Frequently asked questions
- What USDA hardiness zone is Anchorage?
- Anchorage, Alaska is in USDA plant hardiness zone 5b on the 2023 map (average annual extreme minimum temperature −15 to −10 °F) — from the USDA Plant Hardiness Zone Map 2023, matched to this location's ZIP. See the methodology page for sources.
- When is the last frost in Anchorage?
- The average (median) last spring frost at 32°F is around May 18, from NOAA's 1991–2020 climate normals at the nearest reporting station. Roughly one year in ten the last frost is as late as May 31, so wait until then before setting out frost-tender plants if you want to be safe.
- When is the first fall frost in Anchorage?
- The average first fall frost at 32°F is around September 23. That leaves a growing season of about 125 days between the average last spring and first fall frosts.
- When should I start tomatoes in Anchorage?
- Start tomato seeds indoors about Mar 23 – Apr 6 and transplant them outside about May 25 – Jun 1, once the danger of frost has passed. Estimated first harvest is around Jul 24 – Aug 13.
- How long is the growing season in Anchorage?

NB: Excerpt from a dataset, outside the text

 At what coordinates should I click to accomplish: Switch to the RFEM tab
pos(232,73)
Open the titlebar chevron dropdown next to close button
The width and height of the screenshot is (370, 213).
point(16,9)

- About 125 days at the 32°F threshold (NOAA 1991–2020, median) — the span between the average last spring frost (~May 18) and the average first fall frost (~September 23). Cold-hardy crops extend usable time at both ends; frost-tender crops fit inside it.
Sources & method
Frost, freeze, growing-season, and growing-degree-day figures are NOAA NCEI U.S. Climate Normals 1991–2020 for station USC00503299 (Glen Alps, 2.5 km away). The hardiness zone is the USDA Plant Hardiness Zone Map 2023, matched to this location's ZIP. Planting windows are computed by counting from the average last and first frost using per-crop offsets synthesized from U.S. Cooperative Extension guides — the full method and citations are on the methodology page.